Department of Medical Oncology, Dana-Farber Cancer Institute, Boston, Massachusetts.
Department of Pathology, Brigham and Women's Hospital, Boston, Massachusetts.
Clin Cancer Res. 2021 Jan 1;27(1):276-287. doi: 10.1158/1078-0432.CCR-20-2291. Epub 2020 Nov 25.
Dexamethasone, a uniquely potent corticosteroid, is frequently administered to patients with brain tumors to decrease tumor-associated edema, but limited data exist describing how dexamethasone affects the immune system systemically and intratumorally in patients with glioblastoma (GBM), particularly in the context of immunotherapy.
We evaluated the dose-dependent effects of dexamethasone when administered with programmed cell death 1 (PD-1) blockade and/or radiotherapy in immunocompetent C57BL/6 mice with syngeneic GL261 and CT-2A GBM tumors. Clinically, the effect of dexamethasone on survival was evaluated in 181 patients with isocitrate dehydrogenase (IDH) wild-type GBM treated with PD-(L)1 blockade, with adjustment for relevant prognostic factors.
Despite the inherent responsiveness of GL261 to immune checkpoint blockade, concurrent dexamethasone administration with anti-PD-1 therapy reduced survival in a dose-dependent manner. Concurrent dexamethasone also abrogated survival following anti-PD-1 therapy with or without radiotherapy in immune-resistant CT-2A models. Dexamethasone decreased T-lymphocyte numbers by increasing apoptosis, in addition to decreasing lymphocyte functional capacity. Myeloid and natural killer cell populations were also generally reduced by dexamethasone. Thus, dexamethasone appears to negatively affect both adaptive and innate immune responses. As a clinical correlate, a retrospective analysis of 181 consecutive patients with IDH wild-type GBM treated with PD-(L)1 blockade revealed poorer survival among those on baseline dexamethasone. Upon multivariable adjustment with relevant prognostic factors, baseline dexamethasone administration was the strongest predictor of poor survival [reference, no dexamethasone; <2 mg HR, 2.16; 95% confidence interval (CI), 1.30-3.68; = 0.003 and ≥2 mg HR, 1.97; 95% CI, 1.23-3.16; = 0.005].
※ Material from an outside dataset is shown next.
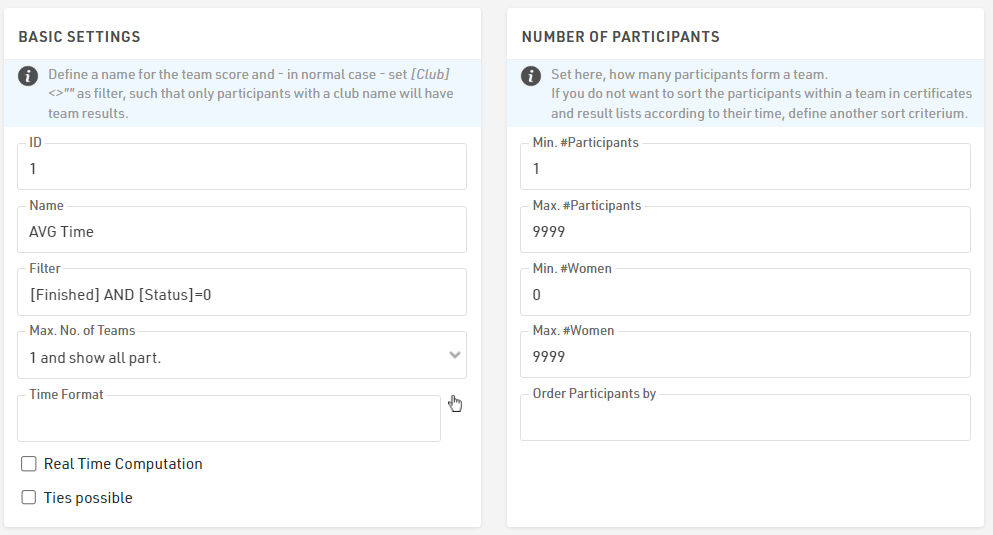993x535 pixels.
Task: Click the Order Participants by field
Action: coord(745,421)
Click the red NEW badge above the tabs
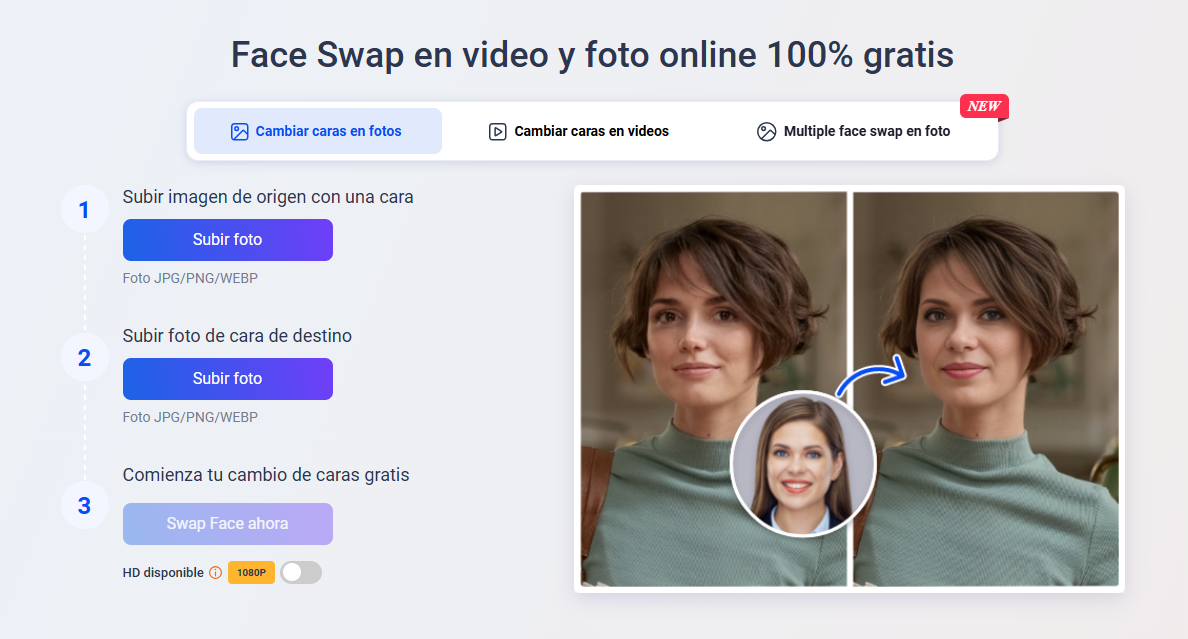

Our preclinical and clinical data indicate that concurrent dexamethasone therapy may be detrimental to immunotherapeutic approaches for patients with GBM.
地塞米松是一种具有独特效力的皮质类固醇,常用于降低脑肿瘤患者的肿瘤相关水肿,但关于地塞米松如何影响胶质母细胞瘤(GBM)患者全身和肿瘤内的免疫系统的数据有限,特别是在免疫治疗的背景下。
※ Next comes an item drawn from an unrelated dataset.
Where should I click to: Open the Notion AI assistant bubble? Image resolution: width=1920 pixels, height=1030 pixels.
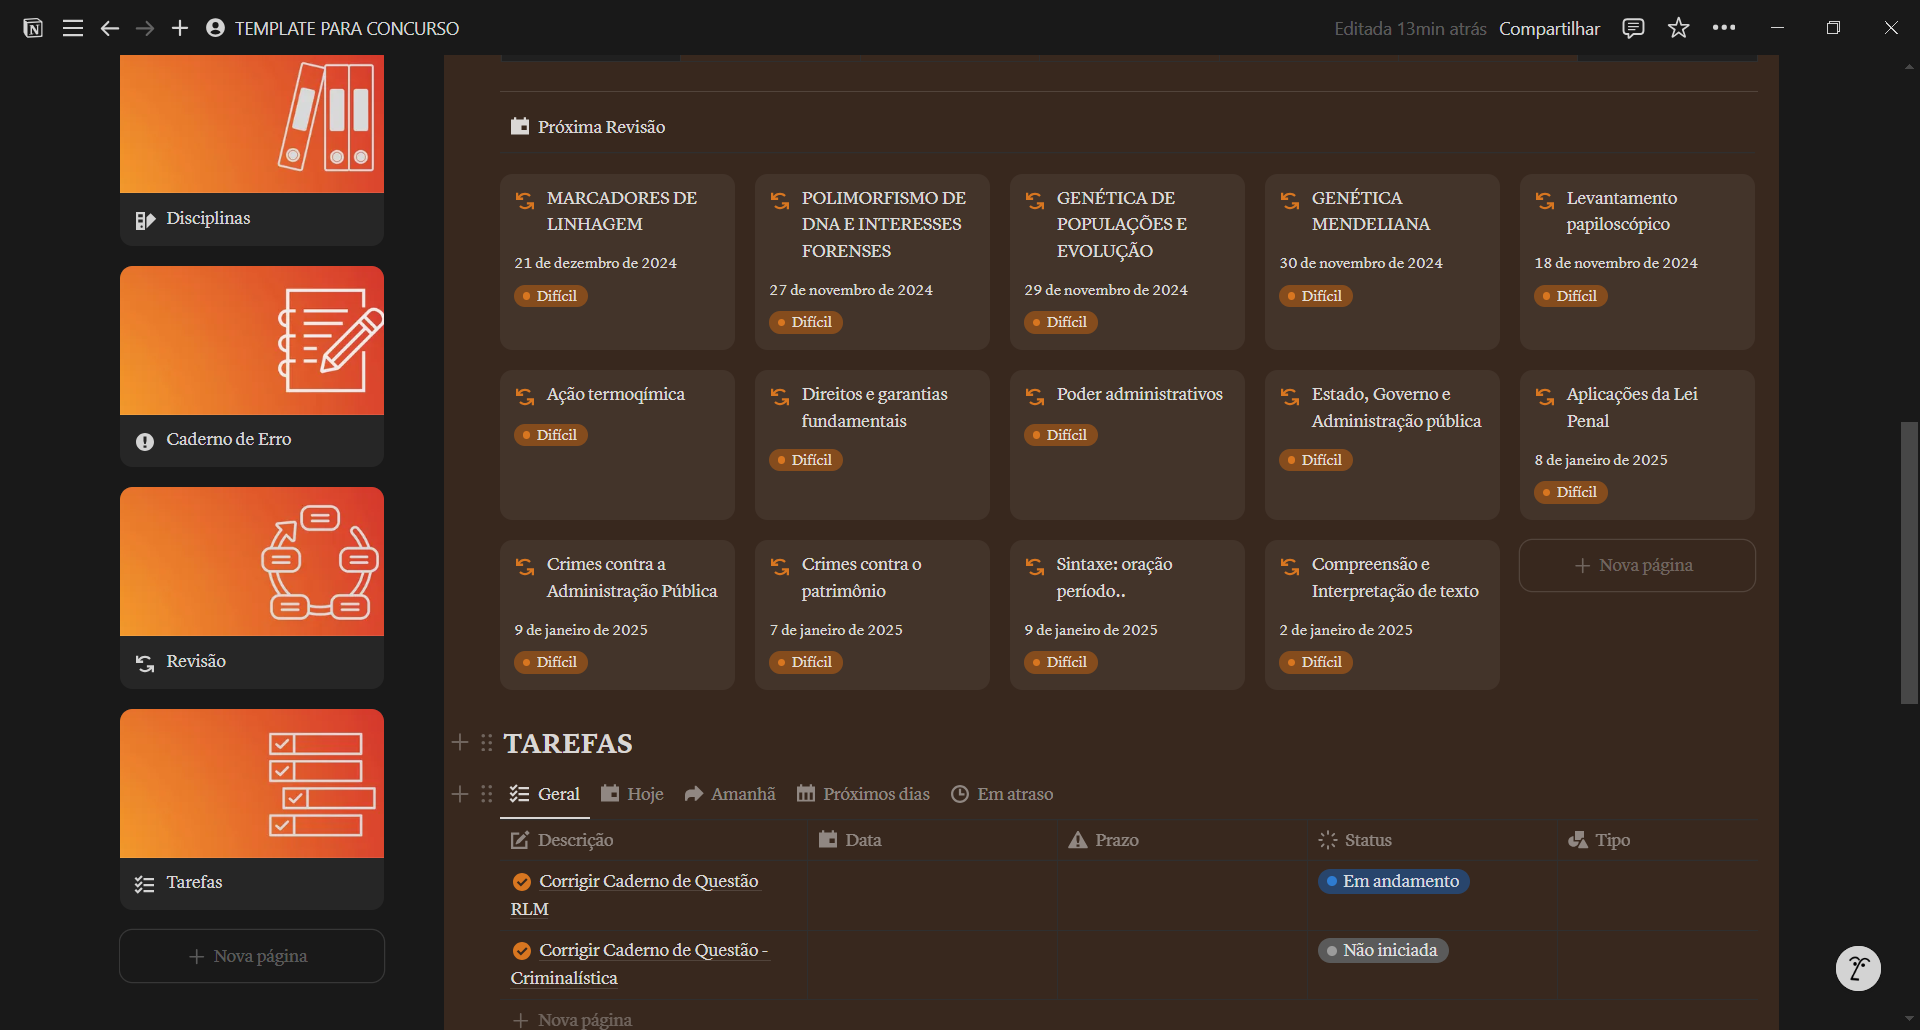pyautogui.click(x=1858, y=968)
我们评估了地塞米松在免疫活性 C57BL/6 小鼠中与程序性细胞死亡 1(PD-1)阻断和/或放疗联合使用时的剂量依赖性效应,这些小鼠患有同源 GL261 和 CT-2A GBM 肿瘤。临床上,通过调整相关预后因素,评估了地塞米松对 181 例异柠檬酸脱氢酶(IDH)野生型 GBM 患者接受 PD-(L)1 阻断治疗的生存影响。
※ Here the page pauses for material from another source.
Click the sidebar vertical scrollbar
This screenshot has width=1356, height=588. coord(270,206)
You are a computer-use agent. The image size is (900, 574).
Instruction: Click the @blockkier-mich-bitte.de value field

尽管 GL261 对免疫检查点阻断具有固有反应性,但地塞米松与抗 PD-1 治疗联合使用会以剂量依赖性方式降低生存。在免疫抵抗的 CT-2A 模型中,地塞米松联合抗 PD-1 治疗和/或放疗也会缩短生存。地塞米松通过增加细胞凋亡来减少 T 淋巴细胞数量,此外还降低了淋巴细胞功能能力。地塞米松还普遍减少了髓样细胞和自然杀伤细胞群体。因此,地塞米松似乎会对适应性和固有免疫反应产生负面影响。作为临床相关性,对接受 PD-(L)1 阻断治疗的 181 例连续 IDH 野生型 GBM 患者进行回顾性分析显示,基线时使用地塞米松的患者生存较差。在校正相关预后因素后,基线时使用地塞米松是不良生存的最强预测因素[参考,无地塞米松;<2 mg HR,2.16;95%置信区间(CI),1.30-3.68; = 0.003 和≥2 mg HR,1.97;95% CI,1.23-3.16; = 0.005]。
我们的临床前和临床数据表明,同时使用地塞米松治疗可能对 GBM 患者的免疫治疗方法不利。